Where are we

I saw your disclaimer but you still have this fascination with the MMA fights to hold some sort of respect for any Art. See I do not see MMA as anything except what it is a sport base on rules and guidelines just like OLympic TKD or point sparring or contiuous sparring when rules apply it is a game.

In the streets or in the Service there are really no ruls of engegement one will win and one shall lose, hopefully I will be on the winning side more often with my training and such.


UFC and similiar competitions, in my opinion, could add to TKD cred. If TKD guys rolled over everyone in TKD, you wouldn't be complaining about "knees to the back of the head"--please

Flashlock you and the MMA group made the rules not me I really don't care if I got kneed inthe back of the head, if I was stupid enought o give someone that position then I deserve that knee.

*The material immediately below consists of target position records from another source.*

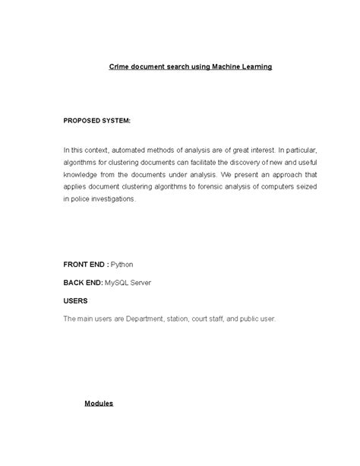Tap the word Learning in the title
pyautogui.click(x=255, y=67)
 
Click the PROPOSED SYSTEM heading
pyautogui.click(x=96, y=120)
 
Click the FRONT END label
pyautogui.click(x=84, y=265)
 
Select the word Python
pyautogui.click(x=122, y=265)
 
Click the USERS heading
pyautogui.click(x=75, y=301)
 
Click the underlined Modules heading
pyautogui.click(x=99, y=403)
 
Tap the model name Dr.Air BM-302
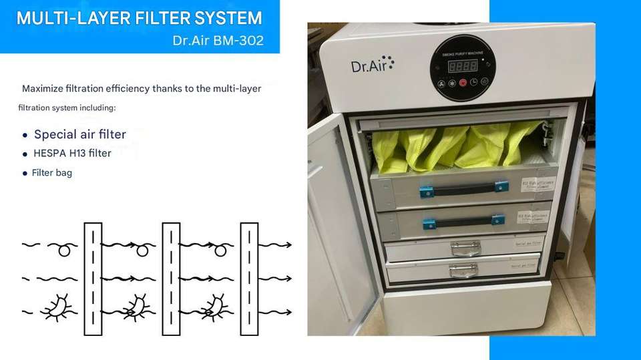(217, 41)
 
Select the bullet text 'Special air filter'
(80, 134)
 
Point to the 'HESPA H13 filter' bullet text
(72, 154)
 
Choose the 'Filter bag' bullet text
(52, 173)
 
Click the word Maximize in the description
(46, 88)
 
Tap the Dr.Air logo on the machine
(372, 65)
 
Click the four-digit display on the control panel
(462, 65)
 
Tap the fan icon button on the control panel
(441, 83)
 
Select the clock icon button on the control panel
(473, 82)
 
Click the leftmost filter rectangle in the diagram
(93, 279)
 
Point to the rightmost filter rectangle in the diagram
(249, 279)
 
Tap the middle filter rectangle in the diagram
(171, 279)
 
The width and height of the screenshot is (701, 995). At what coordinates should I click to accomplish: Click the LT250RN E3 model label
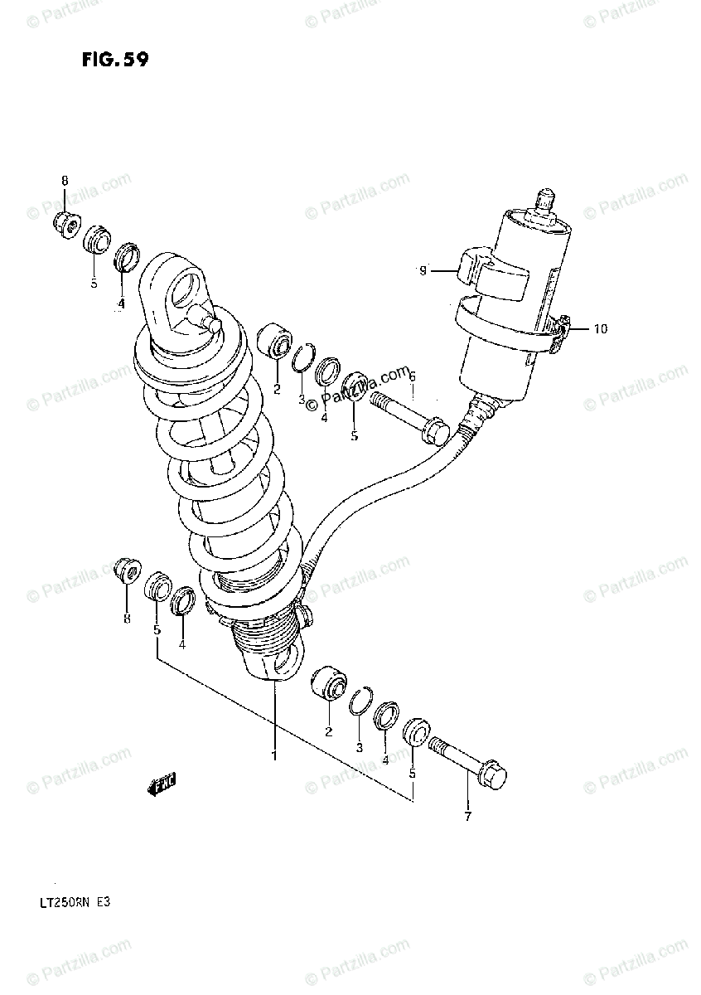pyautogui.click(x=89, y=899)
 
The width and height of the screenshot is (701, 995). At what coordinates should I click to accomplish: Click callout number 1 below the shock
pyautogui.click(x=273, y=755)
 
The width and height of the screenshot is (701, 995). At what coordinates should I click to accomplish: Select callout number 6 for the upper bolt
pyautogui.click(x=411, y=376)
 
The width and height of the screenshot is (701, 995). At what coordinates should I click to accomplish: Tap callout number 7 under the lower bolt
pyautogui.click(x=467, y=817)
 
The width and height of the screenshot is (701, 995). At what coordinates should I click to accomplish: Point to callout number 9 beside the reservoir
pyautogui.click(x=423, y=270)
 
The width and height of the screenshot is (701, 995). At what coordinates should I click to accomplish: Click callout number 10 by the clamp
pyautogui.click(x=599, y=329)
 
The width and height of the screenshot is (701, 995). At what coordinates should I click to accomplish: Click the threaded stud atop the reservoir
pyautogui.click(x=544, y=203)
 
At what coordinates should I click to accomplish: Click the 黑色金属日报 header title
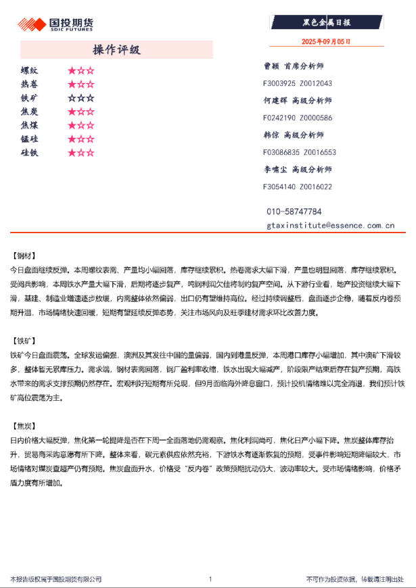tap(326, 23)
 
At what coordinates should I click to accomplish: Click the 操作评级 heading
tap(116, 50)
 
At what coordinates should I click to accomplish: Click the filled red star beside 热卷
tap(72, 84)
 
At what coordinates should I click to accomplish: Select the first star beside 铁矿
tap(72, 98)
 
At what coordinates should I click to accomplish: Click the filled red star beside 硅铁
tap(72, 153)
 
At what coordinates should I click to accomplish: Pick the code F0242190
tap(279, 118)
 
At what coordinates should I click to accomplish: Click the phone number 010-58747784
tap(294, 212)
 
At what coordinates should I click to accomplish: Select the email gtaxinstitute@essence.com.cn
tap(330, 225)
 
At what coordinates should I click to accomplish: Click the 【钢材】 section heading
tap(24, 256)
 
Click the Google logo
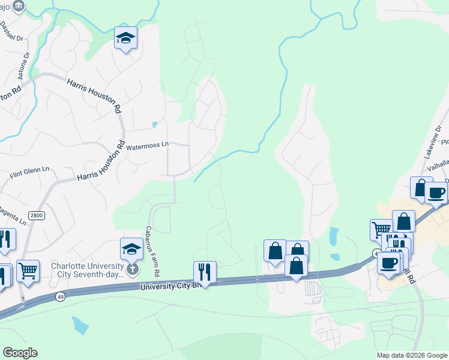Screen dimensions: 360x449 tap(20, 353)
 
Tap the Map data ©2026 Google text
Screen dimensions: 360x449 tap(412, 355)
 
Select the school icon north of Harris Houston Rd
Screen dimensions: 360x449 tap(125, 38)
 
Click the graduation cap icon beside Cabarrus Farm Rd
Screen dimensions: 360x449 tap(131, 248)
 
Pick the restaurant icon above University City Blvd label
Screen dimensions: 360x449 tap(204, 271)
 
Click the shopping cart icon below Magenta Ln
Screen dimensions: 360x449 tap(28, 271)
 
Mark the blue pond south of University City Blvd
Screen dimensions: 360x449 tap(79, 325)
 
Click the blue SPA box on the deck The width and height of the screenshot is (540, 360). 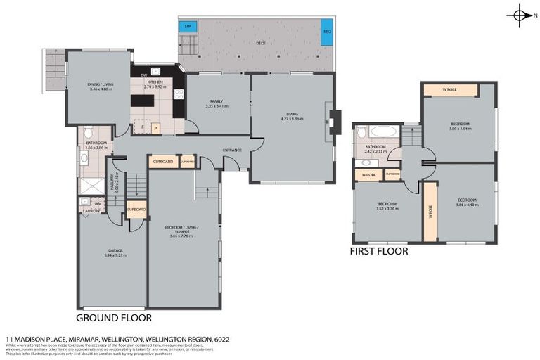[x=188, y=27]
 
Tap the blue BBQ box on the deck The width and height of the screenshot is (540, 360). [x=326, y=32]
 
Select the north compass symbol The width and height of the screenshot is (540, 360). [x=520, y=15]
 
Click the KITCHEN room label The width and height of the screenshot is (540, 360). [x=155, y=82]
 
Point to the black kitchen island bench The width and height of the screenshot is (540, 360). [x=142, y=101]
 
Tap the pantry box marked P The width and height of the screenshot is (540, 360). [x=156, y=127]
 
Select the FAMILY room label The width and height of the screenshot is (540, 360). [x=216, y=101]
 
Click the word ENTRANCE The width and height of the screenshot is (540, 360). [x=232, y=150]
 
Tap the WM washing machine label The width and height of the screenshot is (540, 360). [x=98, y=203]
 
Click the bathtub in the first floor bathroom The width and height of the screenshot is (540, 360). [x=383, y=131]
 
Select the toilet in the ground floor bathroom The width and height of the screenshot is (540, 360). [x=87, y=133]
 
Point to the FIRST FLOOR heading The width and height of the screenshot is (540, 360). [x=379, y=250]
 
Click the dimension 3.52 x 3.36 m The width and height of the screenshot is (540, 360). [x=387, y=209]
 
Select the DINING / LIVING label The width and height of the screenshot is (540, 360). [x=101, y=85]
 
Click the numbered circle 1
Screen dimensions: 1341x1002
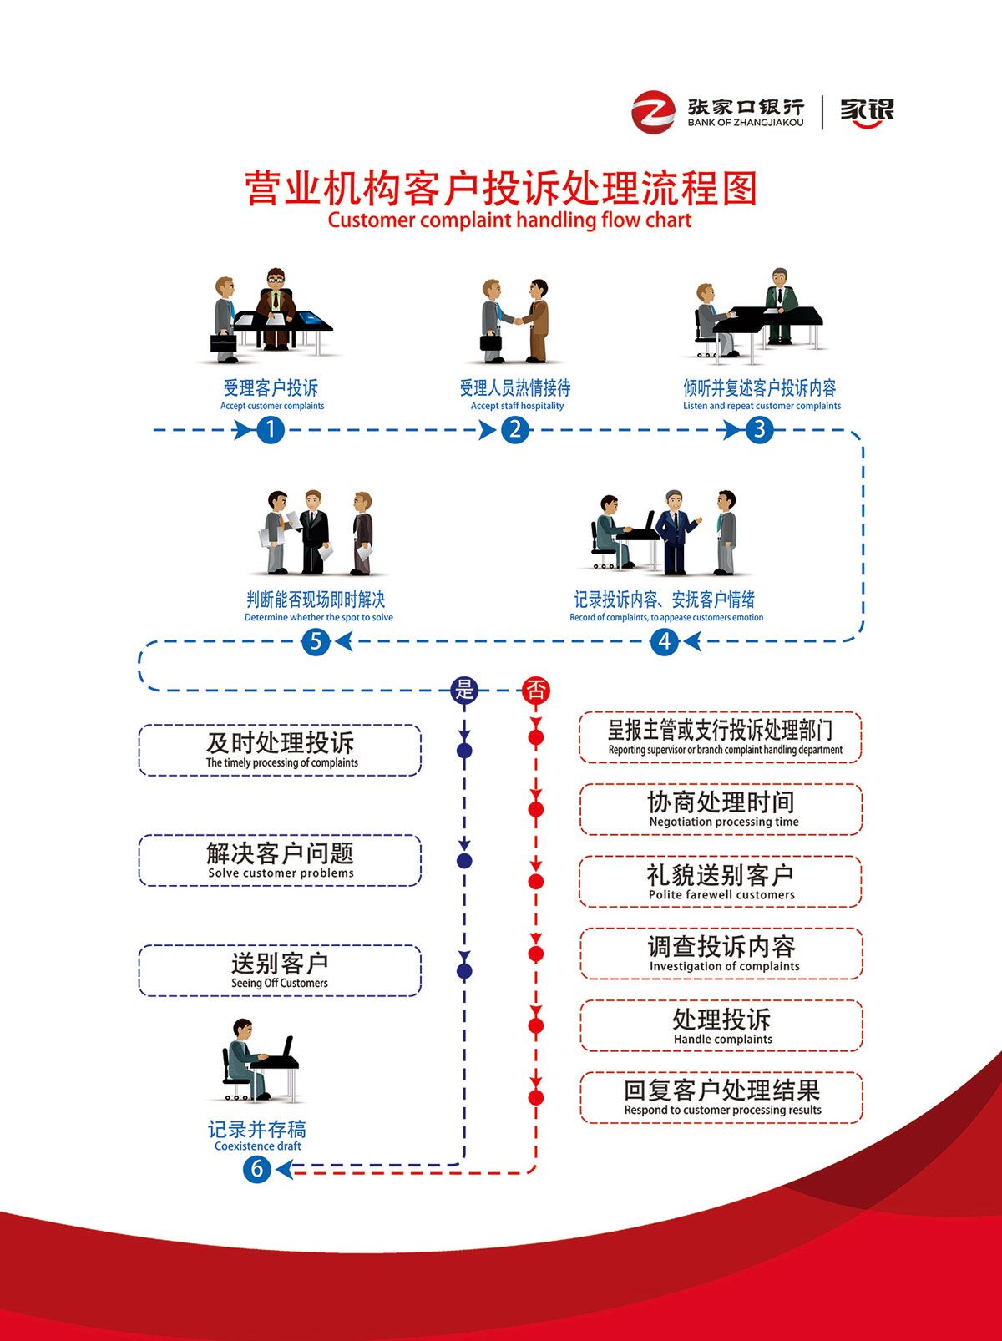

But I will say you have your way about you and you are withen topic so carry on with your words of wisdom for all of us TKD'ers and how we can use MMA to preserve our ARt, sorry I mean sport because if we use MMA it will be for the sport not for real SD.

Hi, Terry:

I was wondering where you were coming from, then I clicked on the link to your website. The focus of your school, judging by your own website, seems to be Olympic TKD and childrens' classes--I think people should be aware of that in light of this thread. Since you have such experience in teaching sports TKD and children, perhaps you could let us know how, in the big scheme of things, that that is a good thing for TKD, considering the problems others have brought up on those very issues. Hypothetically, would you give up the revenue generated from childrens' classes and sports TKD for the traditional TKD? Could your business survive? Or is the website not totally representative of what you really do?

Thanks!
 
Hi, Terry:

I was wondering where you were coming from, then I clicked on the link to your website. The focus of your school, judging by your own website, seems to be Olympic TKD and childrens' classes--I think people should be aware of that in light of this thread. Since you have such experience in teaching sports TKD and children, perhaps you could let us know how, in the big scheme of things, that that is a good thing for TKD, considering the problems others have brought up on those very issues. Hypothetically, would you give up the revenue generated from childrens' classes and sports TKD for the traditional TKD? Could your business survive? Or is the website not totally representative of what you really do?

Thanks!


For your information my experience is with traditional TKD and Okinawa Karate.
Here is my Background for you

Since the age of 4 I started Okinawa Karate under my father guideness he was a Master Drill Instructor for the Marines for 38 years he tought Karate and Judo and in1884 I switched over to TKD for the only hard core school I found tought this style been with it since then, I hold a 5th in Okinawa Karate and a 4th in TDK.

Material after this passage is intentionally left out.